(Beginning of Text block)

The crematorium where a decomposing corpse sat for a week apparently used a Dumpster to dispose of pacemakers, replacement hips and other metallic implants, a prosecutor said Thursday.

In addition to the body of the unidentified woman, investigators searching the Bayview Crematorium (search) found the remains "of more than one person" in a single oven after it cooled down Wednesday, Rockingham County Attorney Jim Reams said at a news conference.

"There's nothing in New Hampshire law that forbids that, but the ethics and morality of that are appalling at best," Reams said.

Reams said state regulation of crematoriums is so weak he wouldn't be surprised if Bayview was not an isolated case in being able to operate unlicensed and uninspected for six years.

"Given the manner in which the law is written, there is no reason to believe there aren't others," he said.

As Reams and other officials were speaking in Seabrook, Gov. John Lynch (search) announced that a special task force would start studying state regulation of crematoriums beginning on Friday.

"Families coping with the loss of a loved one should know that their family members will be treated with respect and dignity," said Lynch, who took office last month. He said he is "deeply disturbed."

Prosecutors heard about Bayview while interviewing funeral home personnel in an investigation of an assistant county medical examiner. When police were turned away last week, prosecutors got a search warrant.

Reams said the business' owner is vacationing in Florida but is aware of the investigation. He said he plans to file misdemeanor charges.

He said foul play is not suspected in the death of the woman, who apparently was in her 50s. Her body was found in a broken refrigeration unit. An autopsy was being conducted to help determine her identify, but Reams said there were no leads.

He said a medical examiner estimated the body had been in the broken cooler, where the temperature was 78 degrees, for seven to 10 days.

(End of Text block)

Tasks for this exercise =
a) Copy the Bayview Crematorium article from "Reams said state" to "for six years.".
b) Pick up the Bayview Crematorium article after its last sentence and keep writing it.
The entries have no connection to the Bayview Crematorium article.

(Beginning of Data excerpts)

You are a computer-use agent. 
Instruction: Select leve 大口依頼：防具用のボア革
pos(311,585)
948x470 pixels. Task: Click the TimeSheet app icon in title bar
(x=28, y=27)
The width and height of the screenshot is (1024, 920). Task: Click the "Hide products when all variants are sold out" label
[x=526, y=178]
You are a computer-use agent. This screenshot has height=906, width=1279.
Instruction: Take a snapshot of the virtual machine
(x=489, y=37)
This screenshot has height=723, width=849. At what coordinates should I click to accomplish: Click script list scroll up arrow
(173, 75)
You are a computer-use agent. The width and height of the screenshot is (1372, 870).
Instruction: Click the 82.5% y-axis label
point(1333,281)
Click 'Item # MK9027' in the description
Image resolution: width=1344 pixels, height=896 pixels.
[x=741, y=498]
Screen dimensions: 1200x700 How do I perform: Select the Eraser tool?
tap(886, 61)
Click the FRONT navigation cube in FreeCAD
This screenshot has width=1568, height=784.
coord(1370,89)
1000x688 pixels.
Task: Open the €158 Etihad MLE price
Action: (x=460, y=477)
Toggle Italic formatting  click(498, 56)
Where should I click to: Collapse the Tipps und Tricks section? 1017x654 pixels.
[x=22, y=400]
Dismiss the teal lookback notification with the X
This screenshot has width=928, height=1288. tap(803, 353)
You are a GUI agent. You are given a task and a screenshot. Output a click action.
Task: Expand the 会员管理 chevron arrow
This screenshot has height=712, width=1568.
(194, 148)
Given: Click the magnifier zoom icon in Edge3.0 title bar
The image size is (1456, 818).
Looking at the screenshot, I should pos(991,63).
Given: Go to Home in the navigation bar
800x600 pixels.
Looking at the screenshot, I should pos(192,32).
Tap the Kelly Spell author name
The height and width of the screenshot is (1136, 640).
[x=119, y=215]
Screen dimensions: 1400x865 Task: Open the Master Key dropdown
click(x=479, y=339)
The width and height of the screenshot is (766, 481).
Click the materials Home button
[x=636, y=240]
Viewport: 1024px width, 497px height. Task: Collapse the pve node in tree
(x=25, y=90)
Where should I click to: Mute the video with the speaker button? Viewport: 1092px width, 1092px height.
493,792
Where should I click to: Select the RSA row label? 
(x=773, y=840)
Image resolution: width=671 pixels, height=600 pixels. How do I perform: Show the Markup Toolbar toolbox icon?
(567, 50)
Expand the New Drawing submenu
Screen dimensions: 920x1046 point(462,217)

(End of Data excerpts)

Answers given =
a)
Reams said state regulation of crematoriums is so weak he wouldn't be surprised if Bayview was not an isolated case in being able to operate unlicensed and uninspected for six years.

b)
The state Department of Health and Human Services regulates and inspects crematoriums. As of Thursday afternoon, a spokesman had not returned a call placed in the morning seeking comment.

Reams said state law gives the department authority to issue detailed rules, but, "as we stand here today, none of those rules have been issued."

Asked if the department should shoulder at least partial blame for the situation, he said, "I think clearly they have to."

Reams said investigators believe Bayview had done more than 1,000 cremations during its years of operation.

Seabrook is on the Massachusetts border. Two years ago, some funeral directors told The Boston Globe that Bayview stood out because its low prices included pickup and delivery services from funeral homes, which most crematoriums do not provide. At least two directors said they had reservations because the service shielded the operation from scrutiny by the homes.

Robert Biggins, owner of the Magoun-Biggins Funeral Home in Rockland, Mass., said a Georgia crematorium where 334 corpses were discovered in 2002 also provided pickup and delivery service.

Funeral director John Anderson also expressed concern in 2003 about Bayview's pickup and delivery service. His Anderson-Bryant Funeral Home in Stoneham, Mass., prefers to monitor cremations, he said.

"That eliminates the problem they had in Georgia," Anderson said.